EL PASO, Texas (Border Report) – Gustavo Torres recalls how the election of Barack Obama and a Democratic-controlled Congress in 2008 raised hopes among immigrants lacking legal status at the time.

Gustavo Torres

“They controlled the House, the Senate and the White House, and they did not deliver for us,” said the executive director of CASA, a Maryland-based immigrant rights organization. “I hope that’s not going to be the case again, I hope we are going to pass immigration reform for 11 million (people) this time.”

That sour precedent is tempering the hopes of advocates across the country, even as they celebrate President Biden’s executive orders and the path to citizenship for unauthorized immigrants that he outlined this week.

Biden’s executive orders include ending a travel ban from Muslim countries, fortifying the Deferred Action for Childhood Arrivals (DACA) program, and directing immigration enforcement agencies to conduct a review of detention and deportation priorities.

He also unveiled an immigration reform project that would give “green cards” or legal permanent status to millions of people in five years and allow them to become citizens three years later.

But Nanci Palacios, a DACA benefits recipient and member of Florida’s La Red, said she’s been getting telephone calls from members of the clergy and other activists regarding the chances of the proposal becoming law.

“They’re wanting to know what’s next, how we can hold this administration accountable. As hopeful as they are, they’re also scared because they’ve been let down so many times,” the immigration activist said. “For me, this gives me a lot of hope, but words without action are meaningless.”

Activists also want Biden to go further on immigration by including immigrant stakeholders in the review of detention and enforcement practices, defund federal agencies like U.S. Customs and Immigration Enforcement (ICE), and not give in to Republicans who may want more border security in exchange for their vote.

“Immigration reform needs to be done quickly and without quid pro quo,” said Patrice Lawrence, co-director of UndocuBlack Network.

Cynthia Garcia, a United We Dream member from Oklahoma, fears executive orders alone won’t change an aggressive culture at federal immigration agencies.

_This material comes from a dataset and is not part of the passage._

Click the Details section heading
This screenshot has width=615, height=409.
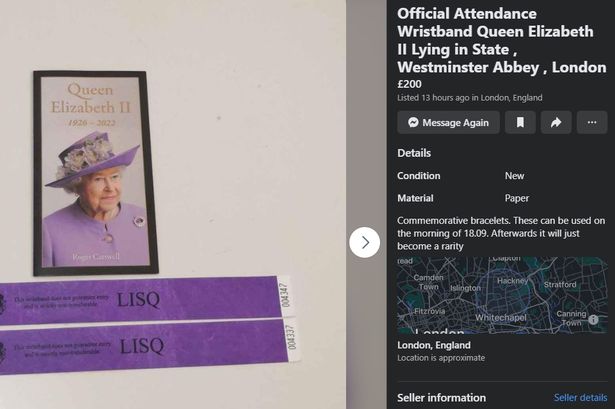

“We know memos alone won’t change the culture in ICE and CBP that have operated without accountability,” she said. Biden “must decrease funding and hold them accountable for the pain and suffering.”

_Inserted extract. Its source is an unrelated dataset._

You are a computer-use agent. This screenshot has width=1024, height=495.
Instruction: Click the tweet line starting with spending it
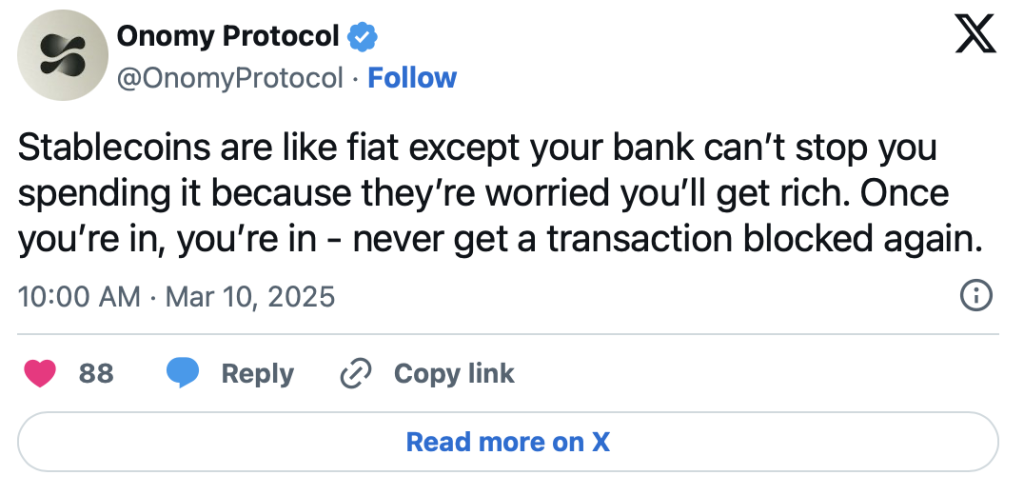click(x=484, y=192)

Garcia wants Biden to order agencies to release detainees, do away with voluntary departure procedures that are everything but voluntary, and end cooperation agreements such as the 287g program that turn some local police departments into immigration enforcers.

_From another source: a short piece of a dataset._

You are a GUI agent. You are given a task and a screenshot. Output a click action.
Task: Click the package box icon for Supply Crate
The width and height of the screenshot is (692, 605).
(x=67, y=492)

“We know that collaboration between local police and Immigration were amplified during the Trump administration, but they already existed,” she said. Biden must not only drive passage of the immigration reform bill, but “if we really want to be serious about these agencies, we must defund these agencies and stop local police cooperation.”

Jacinta Gonzalez, senior field organizer for Mijente, a Latino advocacy organization, said Biden’s review of detention and deportation policies should be overseen by stakeholders.

“We cannot trust (federal immigration agencies) to conduct their own review. The voices of those who are directly impacted must be taken into account on any changes,” Gonzalez said.

She called for a complete overhaul of the immigration enforcement system and emptying and shutting down detention centers “that have led to the separation of families and the spread of COVID-19.”  

The Pew Research Center estimates that 60% of undocumented immigrants live in 20 metropolitan areas that include Texas, California and the East Coast.